Pedestrian deaths rising in Va., but safety improvements working

Traffic sign against autumnal trees and a clear blue sky in London(Getty Images/iStockphoto/one2tim)

More pedestrians are being killed on Virginia’s roads, but safety strategies implemented at problem-prone areas are working, according to a highway safety update presented to the National Capital Region Transportation Planning Board on Wednesday.

Between 2015 and 2018, the number of people killed by cars rose in Virginia.

“From being about 10 percent of our (traffic) fatalities up to about 15 percent of our fatalities — for pedestrians,” said Stephen Read, Highway Safety Planning Manager at the Virginia Department of Transportation.

Read said the numbers have grown from about 70 to 80 pedestrian fatalities a year to the now 120 to 150 a year range. Bicycle fatalities are fairly flat at about 10 percent of overall traffic fatalities.

Safety programs are working well, though, Read told the board.

Examining numbers of crashes three years before and three years after 318 safety projects were initiated since 2004 shows fatal crashes declined 67 percent and injury crashes were down 32 percent.

Between 70 percent and 80 percent of Virginia’s fatal pedestrian crashes involve people trying to cross a road. Read said new traffic-control innovations are about creating forgiving environments so drivers have fair warning to expect walkers and cyclists.

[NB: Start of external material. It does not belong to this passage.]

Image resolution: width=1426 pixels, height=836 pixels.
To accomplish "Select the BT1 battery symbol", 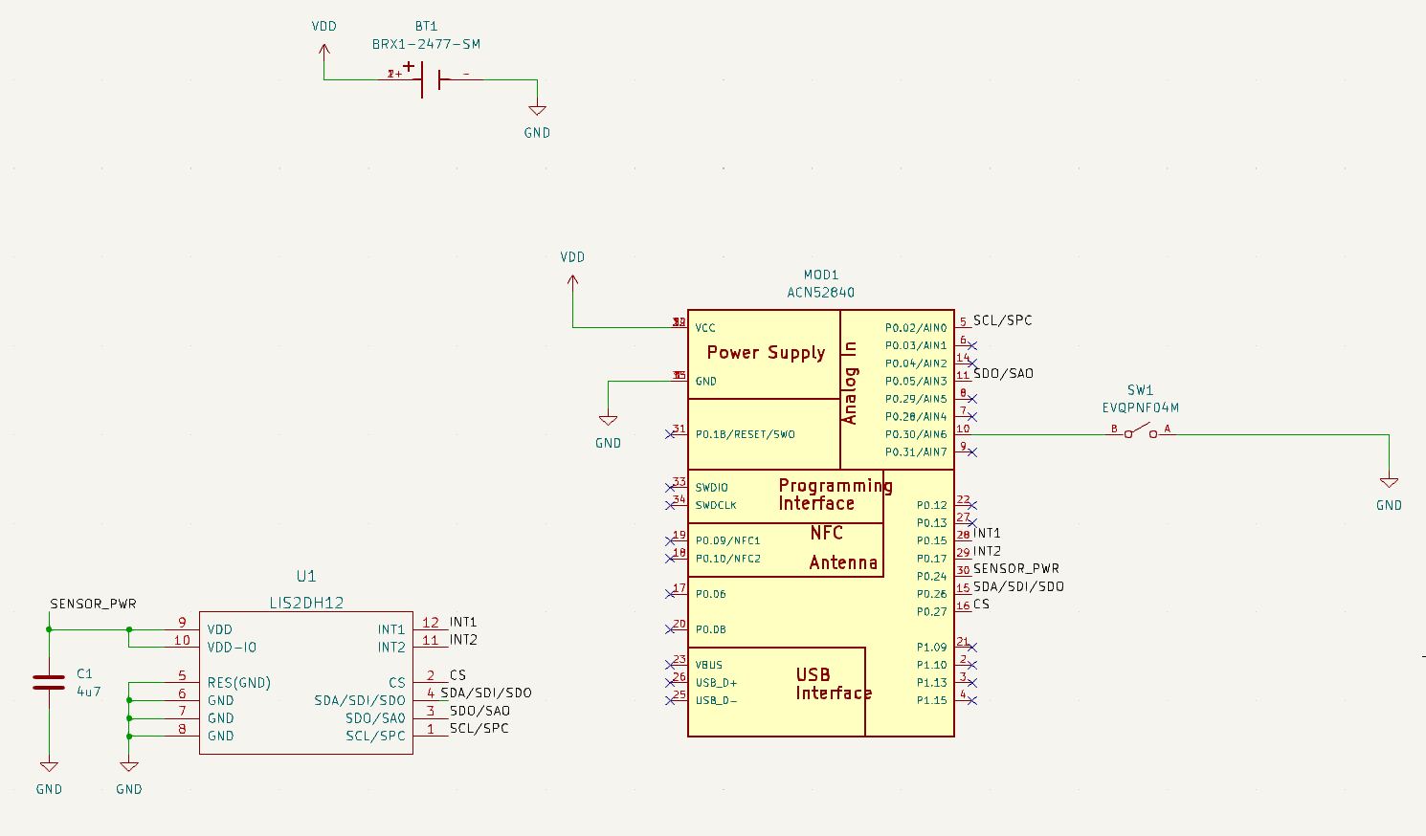I will pyautogui.click(x=430, y=79).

Read said more money will be dedicated to high-visibility crosswalk area markings and signage, rapid-flash beacons, bike lanes, paths and trails. Personal responsibility on the parts of walkers and drivers is needed, as well.

“If you’re a driver, pay attention, look for pedestrians, don’t drink, wear your safety belt,” Council of Governments’ Transportation planner Jon Schermann said.

D.C. and Maryland are scheduled to give their highway safety reports to the region’s Transportation Planning Board in coming months.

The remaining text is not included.